*THE EXERCISE*. Copy out the data from the line with "Task: Open the 悟空传_百度百科 result link" to the line with "Action: pos(52,64)", including both, and nothing more.

*SOURCE RECORDS*.
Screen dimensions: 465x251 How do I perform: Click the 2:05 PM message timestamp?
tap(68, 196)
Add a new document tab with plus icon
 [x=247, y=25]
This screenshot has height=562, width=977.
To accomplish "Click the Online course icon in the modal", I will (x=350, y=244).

==

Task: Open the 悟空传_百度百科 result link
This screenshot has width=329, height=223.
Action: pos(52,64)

*FINISHED ANSWER*.
Task: Open the 悟空传_百度百科 result link
This screenshot has width=329, height=223.
Action: pos(52,64)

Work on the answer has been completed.